ABOUT THIS EXERCISE:
Only the lines from the first line of the entries through the line with "The width and height of the screenshot is (313, 203)." belong in the answer, each restated word for word and without pictures.
○ ○ ○ ○ ○
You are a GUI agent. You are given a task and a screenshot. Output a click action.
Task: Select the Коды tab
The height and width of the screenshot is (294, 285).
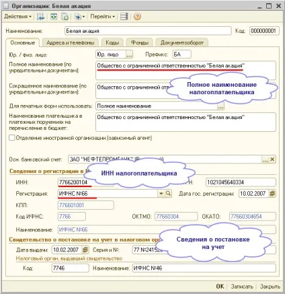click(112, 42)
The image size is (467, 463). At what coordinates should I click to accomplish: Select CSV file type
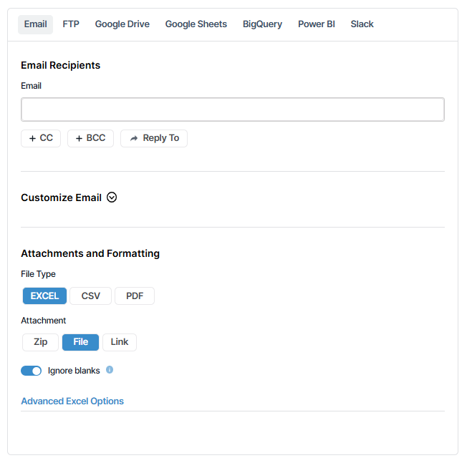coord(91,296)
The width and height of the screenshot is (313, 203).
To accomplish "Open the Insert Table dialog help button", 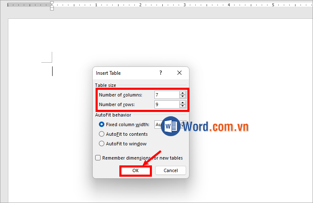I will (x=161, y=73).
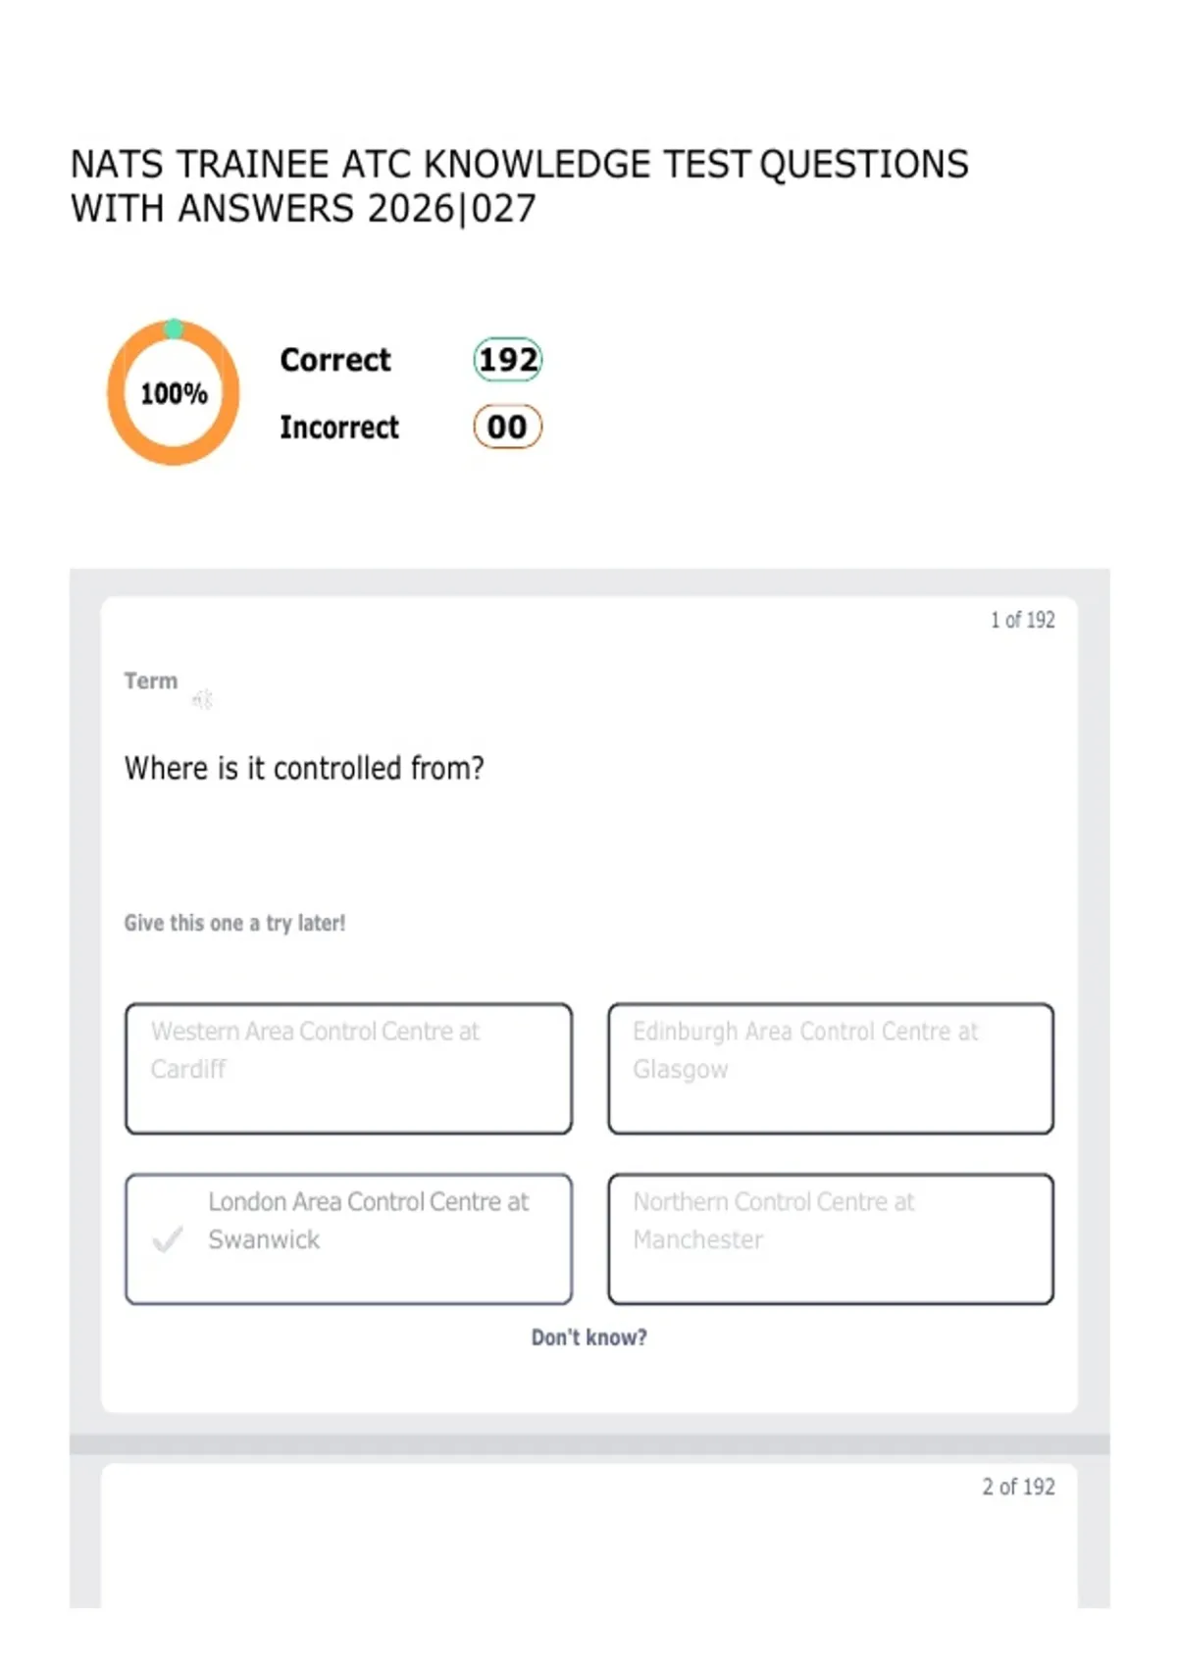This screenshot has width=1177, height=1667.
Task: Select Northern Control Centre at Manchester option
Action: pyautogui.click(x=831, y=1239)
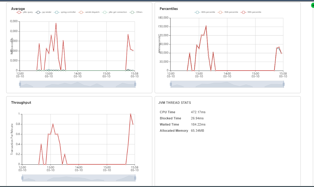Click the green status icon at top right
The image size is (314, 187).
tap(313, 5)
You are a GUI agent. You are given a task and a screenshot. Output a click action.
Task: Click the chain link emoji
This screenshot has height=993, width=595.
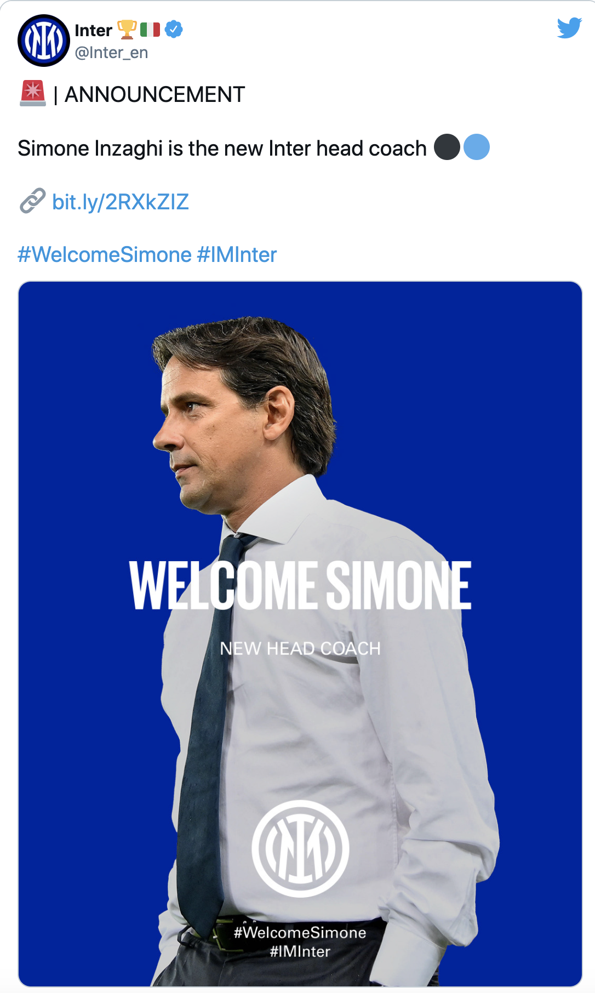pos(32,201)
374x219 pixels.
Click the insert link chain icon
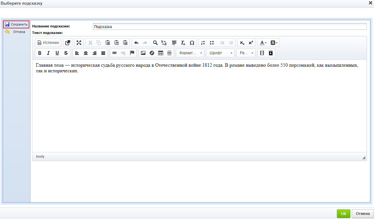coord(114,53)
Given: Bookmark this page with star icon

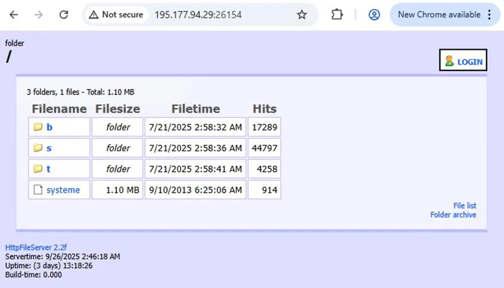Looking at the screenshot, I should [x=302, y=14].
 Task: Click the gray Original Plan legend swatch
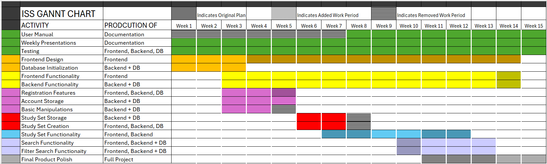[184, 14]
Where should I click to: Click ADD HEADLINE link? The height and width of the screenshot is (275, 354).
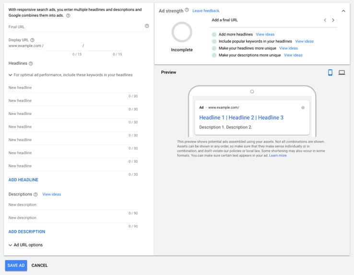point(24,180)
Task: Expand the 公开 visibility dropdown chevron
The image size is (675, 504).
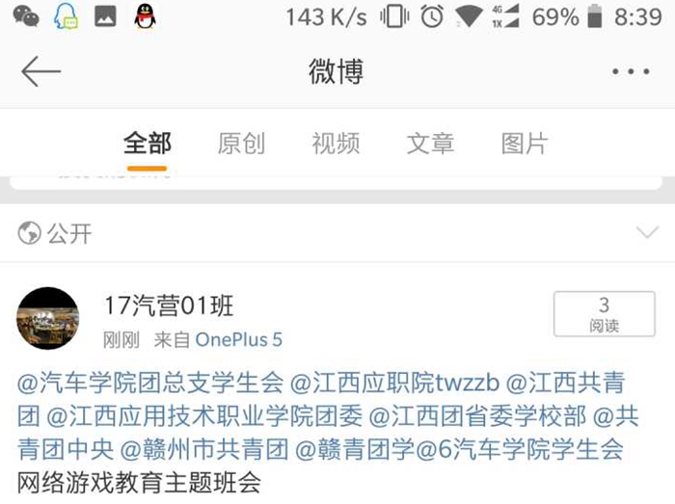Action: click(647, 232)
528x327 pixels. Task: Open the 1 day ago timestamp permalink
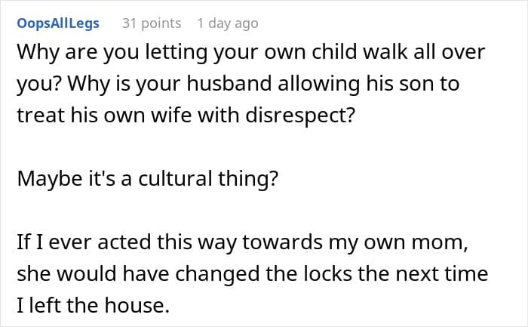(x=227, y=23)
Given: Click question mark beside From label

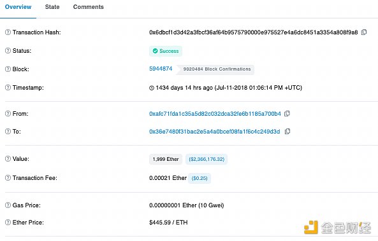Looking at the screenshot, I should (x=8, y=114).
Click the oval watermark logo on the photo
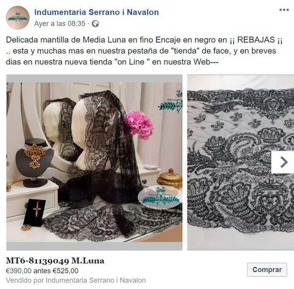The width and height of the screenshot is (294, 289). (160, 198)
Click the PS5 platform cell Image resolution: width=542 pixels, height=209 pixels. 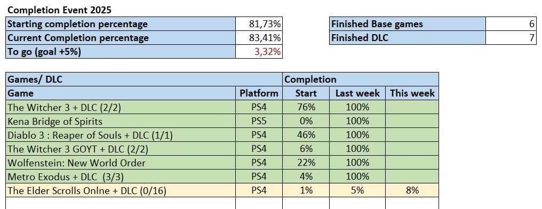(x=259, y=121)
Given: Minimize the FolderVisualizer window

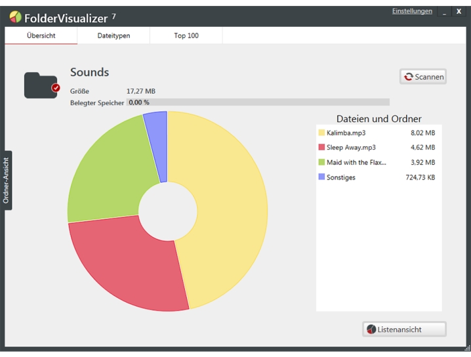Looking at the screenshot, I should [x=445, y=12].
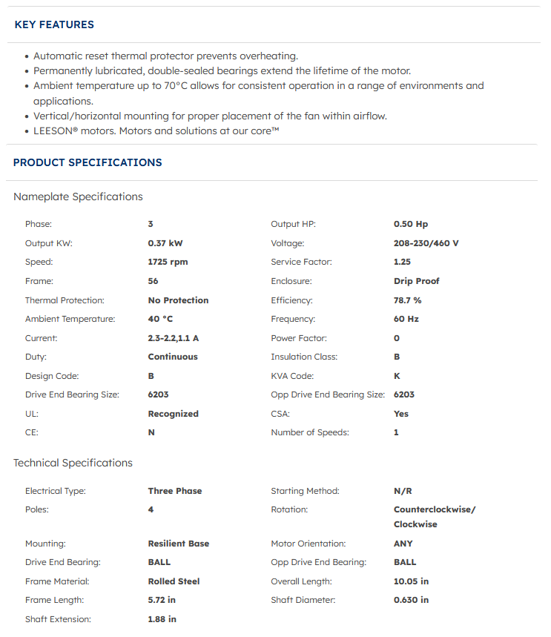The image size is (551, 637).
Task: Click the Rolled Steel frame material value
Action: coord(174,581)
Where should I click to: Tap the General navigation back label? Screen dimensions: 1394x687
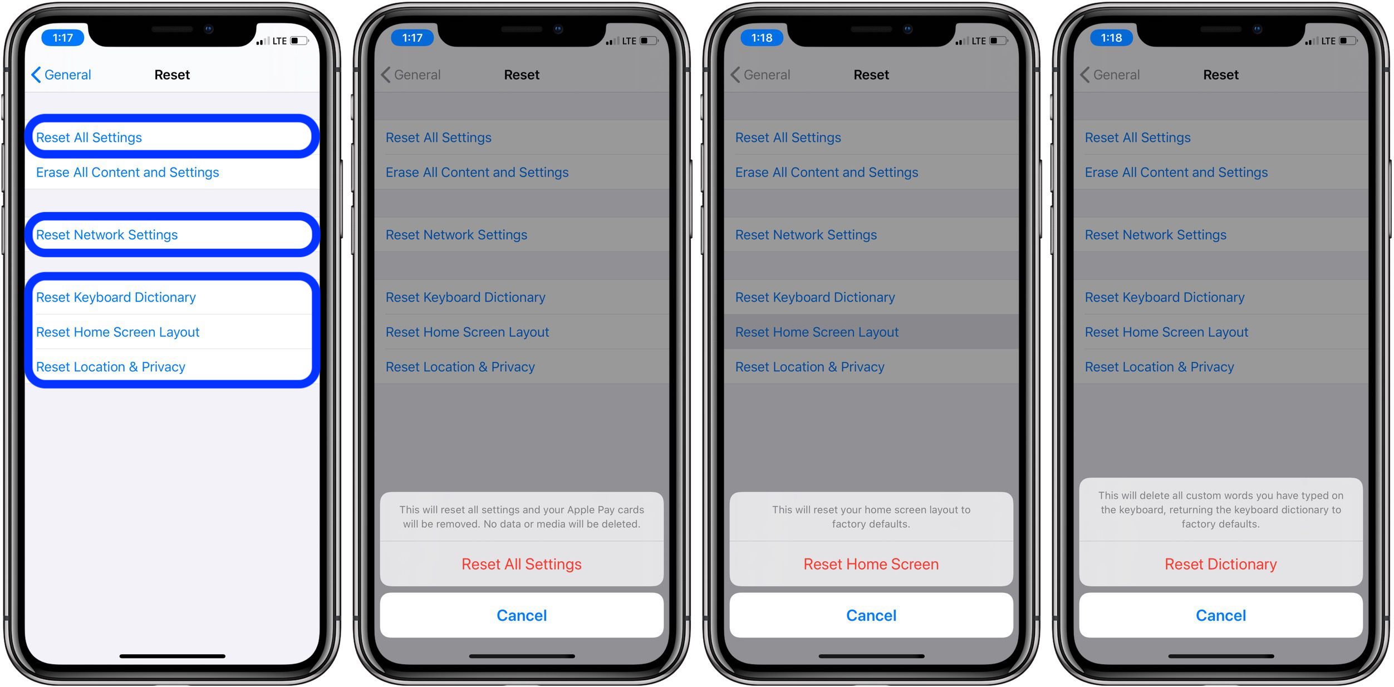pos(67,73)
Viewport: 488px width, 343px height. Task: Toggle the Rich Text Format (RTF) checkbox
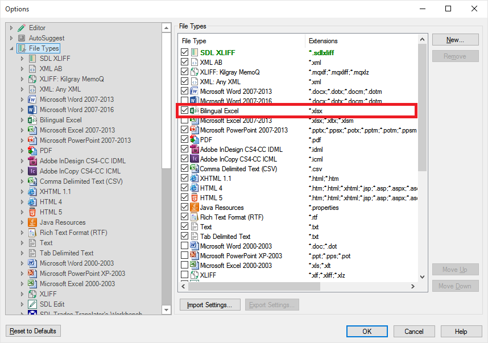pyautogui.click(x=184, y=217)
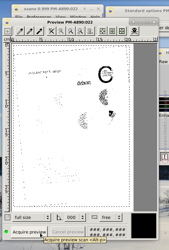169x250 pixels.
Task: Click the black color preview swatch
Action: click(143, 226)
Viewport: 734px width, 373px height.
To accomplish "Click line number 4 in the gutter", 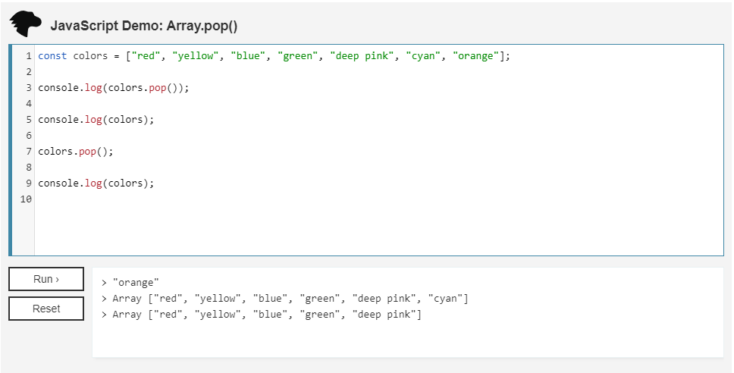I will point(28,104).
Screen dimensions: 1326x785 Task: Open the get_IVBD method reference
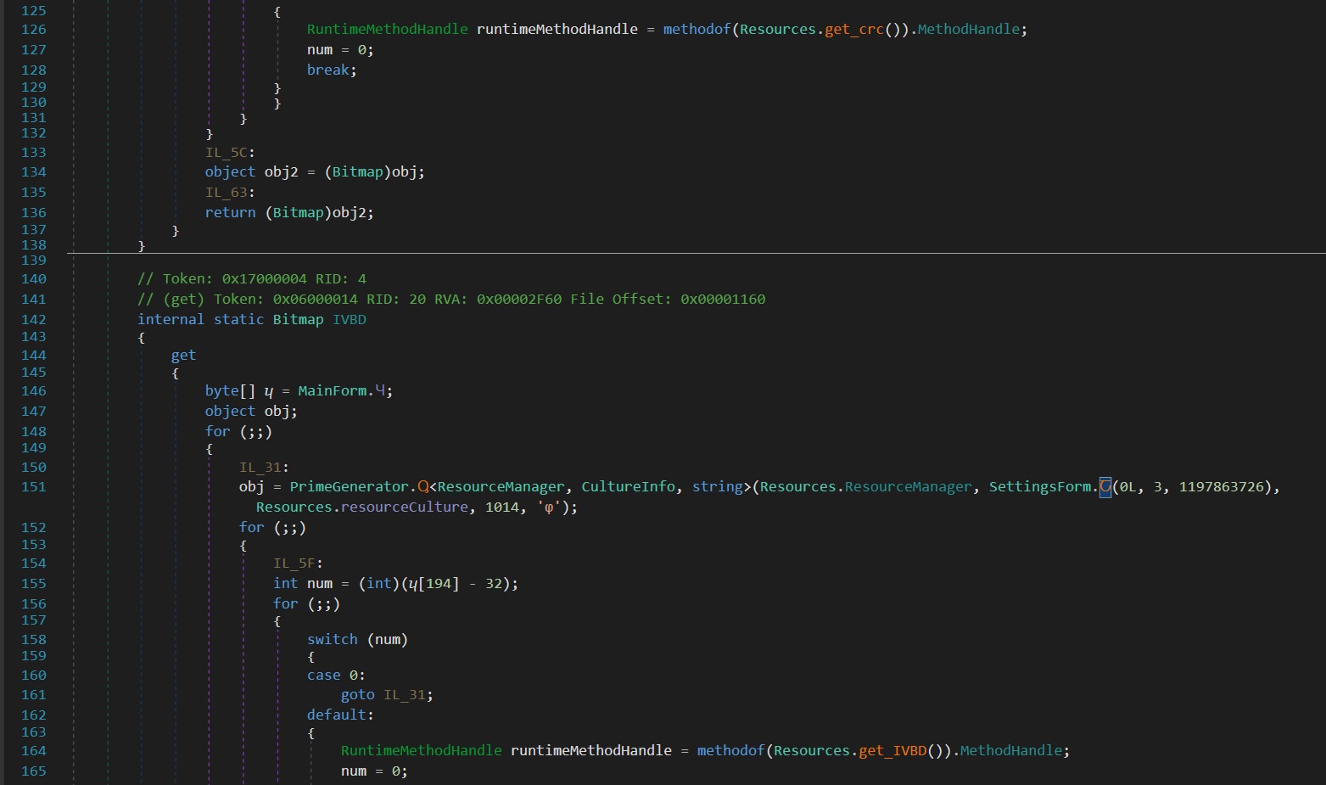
○ ○ ○ ○ ○
SOLUTION FOR THIS PROBLEM:
You are a GUI agent. You are given a task and a screenshot. Output a click action.
Task: Select the Коды tab
The height and width of the screenshot is (294, 285).
click(112, 42)
The image size is (467, 463). At what coordinates should I click to accomplish: Select CSV file type
coord(91,296)
The width and height of the screenshot is (313, 203).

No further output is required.